++++ AUSGEWÄHLTER TEXTAUSZUG
In diesem Artikel erfahren Sie mehr über grundlegende Ideen zu einer postkolonialen Narratologie.

Postkoloniale Theorien – gegen Kontinuitäten der Ausbeutung und Unterdrückung

Die Postcolonial Studies entstanden Ende der 1970er Jahre in der Anglistik und zielen auf die Betrachtung der heterogenen Auswirkungen des Kolonialismus sowohl in den (ehemaligen) Kolonien (Peripherie), als auch in den Zentren (also den Imperialmächten und den kolonialen Metropolen) ab. Die akademische Auseinandersetzung debattiert gegen eurozentristische Betrachtungen und möchte einen Beitrag zum Empowerment Unterdrückter leisten.[1] Hauptvertreter*innen der postkolonialen Studien sind Frantz Fanon, Edward Said, Homi K. Bhabha und Gayatri Ch. Spivak.

Postkoloniale Narratologie – das Verhältnis zwischen Erzählung und Kolonialismus

In ihrem einschlägigen Artikel „Go-Between. Postkoloniale Erzähltheorie“ (2002) möchten Birk und Neumann die Diskussion um eine postkoloniale Erzähltheorie anregen. Zunächst betonen sie, dass die postkoloniale Narratologie keine Entsprechung von Form und Funktion bieten könne. Vielmehr seien Erzählformen semantisiert und stünden in einem komplexen gesellschaftlichen Zusammenhang, der die eindeutige Bestimmung einer Funktion verunmögliche. Literatur wird somit als poiesis, als Ausdruck kultureller Selbstverständigung, und nicht als mimesis, als Nachahmung der Umgebung, betrachtet. Sie generiert gesellschaftliche Wirklichkeitskonstruktionen, was für den postkolonialen Kontext bedeutet, dass durch literarische Analysen untersucht werden kann, inwiefern koloniale Romane Beiträge zur Entstehung der imperialen Idee leisteten bzw. wie postkoloniale Romane fiktionale Wirklichkeitsmodelle der Peripherie revisionistisch erschreiben. Postkoloniale Literaturwissenschaften verfolgen also die ideologiekritische Analyse des kolonialen und des postkolonialen Diskurses.[2]

Zentrale Fragen der postkolonialen Literaturtheorie

  • Wie durchzieht der Kolonialismus (damals bis heute) Kulturen innerhalb und außerhalb der ehemaligen Kolonien?
++++++++
- _AUFGABENSTELLUNG_:
Wann und in welchem Fach sind die Postcolonial Studies laut dem Textauszug zur postkolonialen Narratologie entstanden? Bitte antworten Sie in einem Satz.
++++ INHALT DES DATENSATZES
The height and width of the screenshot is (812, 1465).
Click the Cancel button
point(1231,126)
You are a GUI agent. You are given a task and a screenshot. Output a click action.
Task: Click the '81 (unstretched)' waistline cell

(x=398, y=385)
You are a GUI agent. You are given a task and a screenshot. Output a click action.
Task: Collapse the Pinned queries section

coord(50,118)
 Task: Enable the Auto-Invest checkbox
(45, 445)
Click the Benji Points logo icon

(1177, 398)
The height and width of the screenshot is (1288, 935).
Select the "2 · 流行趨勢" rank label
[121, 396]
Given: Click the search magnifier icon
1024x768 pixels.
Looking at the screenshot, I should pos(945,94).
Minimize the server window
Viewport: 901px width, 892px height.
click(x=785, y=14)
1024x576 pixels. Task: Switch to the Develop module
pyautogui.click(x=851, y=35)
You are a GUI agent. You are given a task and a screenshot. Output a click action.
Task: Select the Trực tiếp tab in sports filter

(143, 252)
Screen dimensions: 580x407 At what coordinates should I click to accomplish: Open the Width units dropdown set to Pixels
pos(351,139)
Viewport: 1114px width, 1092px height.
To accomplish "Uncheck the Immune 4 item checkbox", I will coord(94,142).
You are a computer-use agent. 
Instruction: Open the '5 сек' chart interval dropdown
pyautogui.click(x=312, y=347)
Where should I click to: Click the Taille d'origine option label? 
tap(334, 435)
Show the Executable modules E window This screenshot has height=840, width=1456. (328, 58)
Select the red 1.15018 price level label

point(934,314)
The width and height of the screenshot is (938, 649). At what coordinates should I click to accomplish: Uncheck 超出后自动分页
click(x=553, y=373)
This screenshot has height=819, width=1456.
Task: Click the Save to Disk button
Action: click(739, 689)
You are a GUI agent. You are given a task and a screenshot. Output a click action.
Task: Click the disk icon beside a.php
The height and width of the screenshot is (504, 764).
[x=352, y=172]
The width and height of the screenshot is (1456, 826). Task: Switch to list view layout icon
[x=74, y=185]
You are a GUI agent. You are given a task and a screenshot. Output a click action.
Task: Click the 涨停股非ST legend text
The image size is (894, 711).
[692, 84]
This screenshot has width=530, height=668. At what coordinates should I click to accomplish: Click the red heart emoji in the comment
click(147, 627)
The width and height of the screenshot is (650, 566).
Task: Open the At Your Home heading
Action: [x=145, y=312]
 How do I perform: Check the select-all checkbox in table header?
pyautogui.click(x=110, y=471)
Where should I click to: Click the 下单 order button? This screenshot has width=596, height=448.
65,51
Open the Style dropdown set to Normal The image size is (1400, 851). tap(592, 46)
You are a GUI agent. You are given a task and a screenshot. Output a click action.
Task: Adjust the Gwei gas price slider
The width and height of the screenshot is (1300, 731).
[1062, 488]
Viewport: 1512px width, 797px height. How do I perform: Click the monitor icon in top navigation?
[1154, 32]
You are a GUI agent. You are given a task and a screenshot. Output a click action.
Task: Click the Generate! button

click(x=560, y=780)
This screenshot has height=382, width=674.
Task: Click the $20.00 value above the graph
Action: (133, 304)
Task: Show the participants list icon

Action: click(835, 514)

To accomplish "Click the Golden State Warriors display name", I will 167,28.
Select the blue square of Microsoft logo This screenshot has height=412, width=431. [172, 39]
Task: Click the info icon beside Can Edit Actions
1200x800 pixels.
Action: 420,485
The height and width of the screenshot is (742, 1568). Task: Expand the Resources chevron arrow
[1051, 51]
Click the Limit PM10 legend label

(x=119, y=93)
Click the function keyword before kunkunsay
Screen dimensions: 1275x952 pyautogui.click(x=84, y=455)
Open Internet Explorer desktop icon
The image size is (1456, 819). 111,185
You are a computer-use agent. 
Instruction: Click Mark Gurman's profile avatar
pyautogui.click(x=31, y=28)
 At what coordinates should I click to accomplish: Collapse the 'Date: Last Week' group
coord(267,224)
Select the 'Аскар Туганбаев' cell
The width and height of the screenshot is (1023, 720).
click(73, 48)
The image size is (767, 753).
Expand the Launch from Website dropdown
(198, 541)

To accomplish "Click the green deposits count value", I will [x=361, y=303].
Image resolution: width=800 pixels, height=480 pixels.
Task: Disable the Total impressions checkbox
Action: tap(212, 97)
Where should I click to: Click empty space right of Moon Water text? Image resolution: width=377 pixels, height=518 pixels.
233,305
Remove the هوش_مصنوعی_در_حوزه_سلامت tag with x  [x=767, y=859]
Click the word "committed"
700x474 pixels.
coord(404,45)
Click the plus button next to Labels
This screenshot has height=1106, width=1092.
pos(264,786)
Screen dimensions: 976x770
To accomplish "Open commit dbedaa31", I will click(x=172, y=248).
++++++++
- _VOLLSTÄNDIGE ANTWORT_:
Die Postcolonial Studies entstanden Ende der 1970er Jahre in der Anglistik.